1. while at the bookstore today, i overheard these guys speaking. i swore to god they were speaking some kind of foreign language. nope, it turns out that ebonics with a southern twang sounds so foreign, i couldn't even tell it was a form of english. yeee haw!
2. i'd like to give mad props to cleveland for reaching a new level of ghetto. yes, that's right...i saw a group of men in their mid to late twenties riding around on bicycles with boom boxes propped in the bike baskets. that's straight ghetto fabulous.
3. how to tell a girl fake bakes in one glance: she has a white line that now replaces the natural crease in her neck.
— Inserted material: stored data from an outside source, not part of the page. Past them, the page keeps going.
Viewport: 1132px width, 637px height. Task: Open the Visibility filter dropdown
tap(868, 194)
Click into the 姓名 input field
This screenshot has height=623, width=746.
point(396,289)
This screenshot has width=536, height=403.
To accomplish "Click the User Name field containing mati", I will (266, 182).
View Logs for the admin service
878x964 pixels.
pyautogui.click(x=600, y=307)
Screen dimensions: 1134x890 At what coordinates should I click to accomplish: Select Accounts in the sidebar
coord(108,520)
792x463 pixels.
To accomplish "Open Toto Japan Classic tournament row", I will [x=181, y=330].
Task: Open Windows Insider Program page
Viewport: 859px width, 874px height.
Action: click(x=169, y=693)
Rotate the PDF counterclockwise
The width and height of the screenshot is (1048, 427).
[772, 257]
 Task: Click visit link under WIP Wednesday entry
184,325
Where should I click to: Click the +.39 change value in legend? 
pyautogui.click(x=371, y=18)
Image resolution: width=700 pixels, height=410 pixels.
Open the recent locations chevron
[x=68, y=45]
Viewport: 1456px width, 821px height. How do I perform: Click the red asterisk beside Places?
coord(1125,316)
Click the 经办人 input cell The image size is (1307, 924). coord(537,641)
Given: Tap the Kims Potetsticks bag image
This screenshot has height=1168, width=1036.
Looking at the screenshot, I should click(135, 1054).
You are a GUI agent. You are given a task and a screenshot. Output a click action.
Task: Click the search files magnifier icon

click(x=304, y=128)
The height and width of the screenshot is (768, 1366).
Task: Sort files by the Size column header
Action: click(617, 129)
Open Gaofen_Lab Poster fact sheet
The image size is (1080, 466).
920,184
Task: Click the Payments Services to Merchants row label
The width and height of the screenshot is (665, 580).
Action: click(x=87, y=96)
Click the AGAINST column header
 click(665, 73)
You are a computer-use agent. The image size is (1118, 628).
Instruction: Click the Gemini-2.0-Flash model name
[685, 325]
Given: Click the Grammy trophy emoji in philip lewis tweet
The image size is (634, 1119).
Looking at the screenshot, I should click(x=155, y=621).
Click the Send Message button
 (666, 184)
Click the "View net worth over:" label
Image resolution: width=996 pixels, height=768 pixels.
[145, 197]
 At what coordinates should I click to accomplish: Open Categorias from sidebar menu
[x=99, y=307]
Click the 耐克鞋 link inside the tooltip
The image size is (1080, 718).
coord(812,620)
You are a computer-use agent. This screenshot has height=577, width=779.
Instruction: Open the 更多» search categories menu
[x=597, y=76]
4. some people gesticulate. in fact, most people gesticulate; however, some people flail like they're in the middle of some broadway production that is counting on adequate "spirit fingers" to get them that tony award. the former animates you and makes you personable, the latter just makes you seem like a fucking retard.
5. retro glasses do not make you cool. retro glasses usually just make you look like you're trying really hard to be cool. you're in an accounting class....the mystery over your potential cool is more than just solved..it's been beaten to death. and while we're at it, navy blue and brown will never, ever, ever look good together.
6. the phrase "gay asian guy" just seems extremely redundant to me.
7. you pretty much know you're fucked when you're a guy in a fabulous black armani suit, and yet even that can't make your hotness factor reach above a level of artic "i think i'll lick my dogs ass if it means i don't have to go out with you" chill.
8. it bothers me that every liquor ad has a little line at hte bottome that says, "enjoy responsibly." firt of all, you can't really enjoy liquor responsibly...it's an oxymoron, kinda like jump shrimp. furthemrore, responsibility is subjective. drinkin to much and throwing up in someones apartment? irresponsible. but throwing up in a garbage can rather than the floor? that's responsible. throwing up in a mesh garbage can without a bag? yea, that puts you back at irresponsible..and is just plain gross.
9. why is it that when i call a friend to ask for a phone number...they sit there and scroll through their cell phone address book, while still on the phone with me...and only relay the number to me two fuckin digits at a time?! text the shit to me, jackass!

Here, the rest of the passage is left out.